Молодость Фебы прошла в Лондоне, но в пору зрелости она стряхнула городскую пыль со своих сандалий и перебралась в Корнуолл, где счастливо жила вместе с очаровательным человеком, скульптором по имени Чипс Армитаж. Они так и не сочетались браком — я думаю, потому что его жена не дала бы ему развода, — но после смерти он оставил ей небольшой викторианский готический особняк в Пенмарроне, и с той поры Феба обосновалась там.

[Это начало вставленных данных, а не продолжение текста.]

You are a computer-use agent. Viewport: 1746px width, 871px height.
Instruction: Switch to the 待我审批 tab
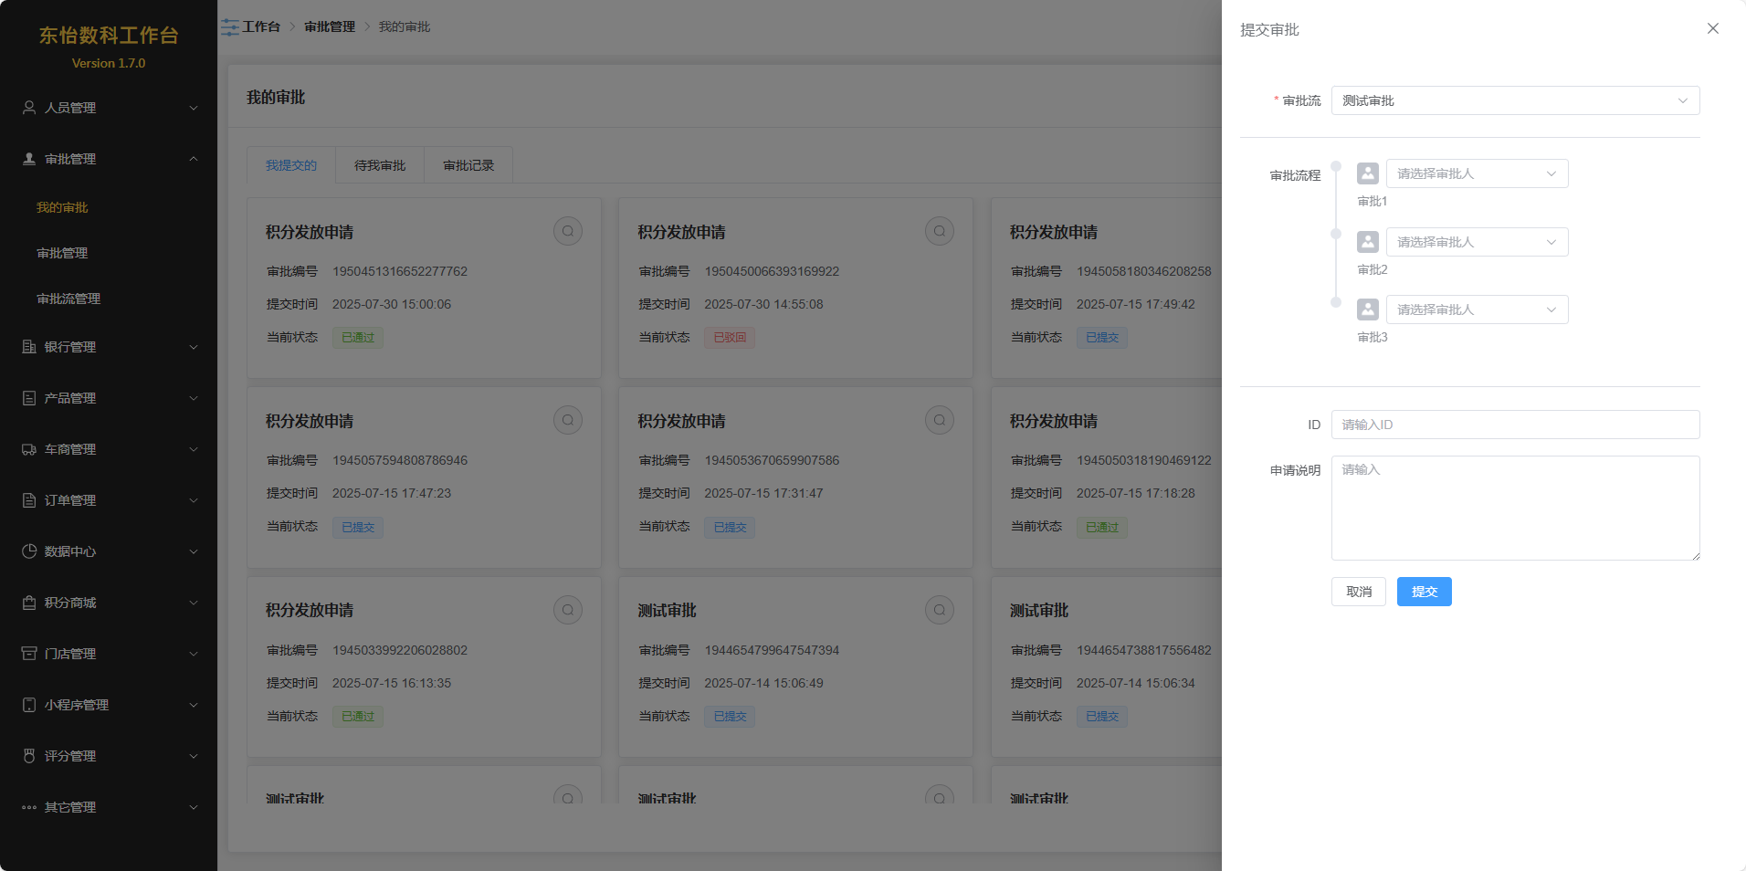[380, 165]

Несмотря на это небольшое отклонение от общественной нормы, моя мать не могла полностью сбросить Фебу со счетов, поскольку та была моей крестной. Время от времени мы получали приглашения погостить у нее, и письма не оставляли сомнений в том, что Феба предпочла бы видеть меня одну. Но моя мать боялась ее богемного влияния и всегда — по крайней мере, пока я была ребенком, — сопровождала меня в этих поездках, полагая, что если уж Шеклтонов нельзя одолеть, то надо к ним примкнуть.